In January 2008, New York Times reporter Marian Burros conducted her own analysis of mercury in sushi that included remarkably similar methodology and conclusions to a report from environmental activist group Oceana that was released on the very same day her story was printed. Burros' story contained multiple errors, distortions and omissions; most critically, misinterpretations of the EPA "reference dose" and the U.S. Food and Drug Administration's (FDA) "action level" for mercury, ignoring the fact that both standards contain a ten-fold cushion of safety. The paper's public editor was forced to admit that the story "required careful judgment...and missed." He added: "I thought the package was less balanced than it should have been, given the state of existing research. James Gorman, an editor in the science department who reviewed the article before publication, said he had raised several specific questions but that in retrospect, 'I should have raised more questions about the general presentation.'"

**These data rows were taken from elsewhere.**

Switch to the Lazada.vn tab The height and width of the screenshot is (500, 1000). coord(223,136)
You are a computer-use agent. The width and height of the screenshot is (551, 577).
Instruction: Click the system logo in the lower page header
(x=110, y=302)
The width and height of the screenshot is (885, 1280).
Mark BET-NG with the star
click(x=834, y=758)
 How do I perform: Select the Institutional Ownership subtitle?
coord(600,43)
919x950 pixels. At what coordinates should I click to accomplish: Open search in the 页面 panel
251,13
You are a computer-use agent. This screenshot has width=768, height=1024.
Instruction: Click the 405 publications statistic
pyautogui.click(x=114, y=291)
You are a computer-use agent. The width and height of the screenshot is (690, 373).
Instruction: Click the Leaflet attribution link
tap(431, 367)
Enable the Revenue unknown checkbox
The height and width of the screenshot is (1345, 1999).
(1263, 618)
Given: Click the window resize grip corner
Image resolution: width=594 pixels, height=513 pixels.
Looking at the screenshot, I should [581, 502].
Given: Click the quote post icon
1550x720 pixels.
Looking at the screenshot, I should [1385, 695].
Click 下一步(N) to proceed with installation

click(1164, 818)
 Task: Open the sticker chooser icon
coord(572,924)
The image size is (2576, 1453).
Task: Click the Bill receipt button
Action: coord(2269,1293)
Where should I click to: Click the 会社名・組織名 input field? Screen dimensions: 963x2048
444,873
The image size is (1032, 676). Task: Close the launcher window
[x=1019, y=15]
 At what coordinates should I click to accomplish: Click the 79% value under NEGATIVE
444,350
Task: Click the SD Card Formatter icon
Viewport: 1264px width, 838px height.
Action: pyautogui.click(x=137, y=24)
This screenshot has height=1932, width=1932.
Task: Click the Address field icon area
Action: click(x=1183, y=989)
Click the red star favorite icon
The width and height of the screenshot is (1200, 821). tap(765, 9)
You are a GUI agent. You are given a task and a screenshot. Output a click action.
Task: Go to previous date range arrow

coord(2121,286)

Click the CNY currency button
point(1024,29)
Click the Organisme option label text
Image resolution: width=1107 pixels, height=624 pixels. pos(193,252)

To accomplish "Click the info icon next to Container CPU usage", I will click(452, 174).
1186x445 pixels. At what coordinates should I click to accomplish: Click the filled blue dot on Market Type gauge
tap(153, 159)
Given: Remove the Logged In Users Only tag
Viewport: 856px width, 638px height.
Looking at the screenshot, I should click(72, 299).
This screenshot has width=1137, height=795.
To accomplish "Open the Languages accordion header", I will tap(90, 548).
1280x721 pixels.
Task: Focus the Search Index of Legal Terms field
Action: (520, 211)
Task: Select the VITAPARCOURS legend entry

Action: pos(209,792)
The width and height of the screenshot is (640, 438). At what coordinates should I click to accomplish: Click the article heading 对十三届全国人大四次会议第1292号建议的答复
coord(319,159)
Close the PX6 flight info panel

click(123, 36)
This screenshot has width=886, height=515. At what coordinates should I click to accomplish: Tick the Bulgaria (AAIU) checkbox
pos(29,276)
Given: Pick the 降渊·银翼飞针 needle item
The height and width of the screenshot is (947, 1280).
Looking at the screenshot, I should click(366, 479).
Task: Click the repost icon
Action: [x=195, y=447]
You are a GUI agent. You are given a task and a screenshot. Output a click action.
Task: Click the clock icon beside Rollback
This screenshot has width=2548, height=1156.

In January 2009, an Associated Press article on tuna and mercury included the erroneous claim that the EPA and FDA advise women who are pregnant or may become pregnant, nursing mothers and young children to avoid eating tuna because of its "high levels of mercury that can cause brain damage in babies," --- a demonstrable falsehood. In the very first paragraph of the federal seafood consumption advice it is clearly stated, "women and young children in particular should include fish or shellfish in their diets due to the many nutritional benefits." The advice then urges this sensitive subpopulation to avoid just four fish during pregnancy: shark, tilefish, swordfish, and king mackerel. Tuna is not included on the list of 4 species to avoid. The advice clearly states that it is safe and healthful for women and children to eat 12 ounces of light tuna per week or 6 ounces of white albacore per week. When confronted with the error, the AP was forced to issue a correction.

Hansan notes that "In many cases, reporters will uncritically pass along charges from activists, yet at the same time apply great skepticism to experts, including independent scientists, who take a pro-seafood stance."

"At times," she says, "It can be hard to tell the difference between a press release from an environmental activist and what passes as mainstream reporting."

There's much more. Check out the complete letter.

Hansan and the Institute are to be commended for issuing one of the most comprehensive rebuttals of rotten journalism that I have ever seen coming from a trade association.

Would that more trade groups follow their example.